Antes de que a Kurt Wallander le diera tiempo de contestar entró un médico con mucha prisa en la habitación. Le pareció muy joven.
– Preferimos no tener extraños aquí dentro -dijo el joven médico al ver a Kurt Wallander.
– Me iré. Pero quiero saber cómo se encuentra. Me llamo Wallander y soy policía. Policía criminalista -explicó sin saber si eso cambiaba las cosas-. Soy el que lleva la investigación y debo buscar a quienes lo han hecho. ¿Cómo está?
– Es increíble que todavía viva -contestó el médico, señalándole con la cabeza que le siguiera hasta la cama-. Todavía no sabemos qué está roto y dañado dentro de ella. Primero tenemos que saber si va a sobrevivir. Pero la tráquea está muy deformada. Como si alguien hubiera intentado estrangularla.
– Eso fue precisamente lo que pasó -dijo Kurt Wallander mirando la cara delgada que se dejaba ver entre las sábanas y los tubos.
– Debería estar muerta -continuó el médico.
– Espero que sobreviva -dijo Kurt Wallander-. Es el único testigo que tenemos.
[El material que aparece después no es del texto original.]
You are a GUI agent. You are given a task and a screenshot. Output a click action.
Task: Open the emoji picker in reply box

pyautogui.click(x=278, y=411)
– Nosotros esperamos que todos nuestros pacientes sobrevivan -contestó el médico secamente, estudiando una pantalla donde las líneas verdes hacían movimientos oscilatorios sin cesar.
Kurt Wallander dejó la habitación después de que el médico dijera que no podía aclarar nada. El desenlace era imprevisible. Maria Lövgren podía fallecer sin recuperar la conciencia. Era imposible saber lo que ocurriría.
– ¿Sabes leer los labios? -le preguntó a Martinson.
– No -contestó el muchacho, sorprendido.
– Lástima -dijo Wallander y salió.
Desde el hospital se dirigió en coche directamente al edificio pardo de la comisaría que estaba en la salida este de la ciudad.
Se sentó ante su escritorio y miró por la ventana hacia el viejo depósito rojo de agua.
«Quizás haga falta otro tipo de policías», pensó. «¿Policías que no se impresionen cuando en una madrugada de enero estén obligados a entrar en un matadero humano en la campiña sureña de Suecia? ¿Policías que no sufran mi inseguridad y angustia?»
El teléfono interrumpió sus pensamientos.
«El hospital», pensó rápidamente.
«Ahora llaman para comunicarme que Maria Lövgren ha muerto.
»Pero ¿tuvo tiempo de despertar? ¿Dijo algo?» Se quedó mirando el teléfono mientras sonaba.
«Mierda», pensó.
«Mierda. Lo que sea, pero eso no.»
Pero cuando levantó el auricular descubrió que era su hija. Se sobresaltó tanto que casi tira el teléfono al suelo.
– Papá -dijo, y él oyó caer las monedas.
– Hola -contestó él-. ¿Desde dónde llamas?
«Que no sea desde Lima», pensó. «O Katmandú. O Kinshasa.»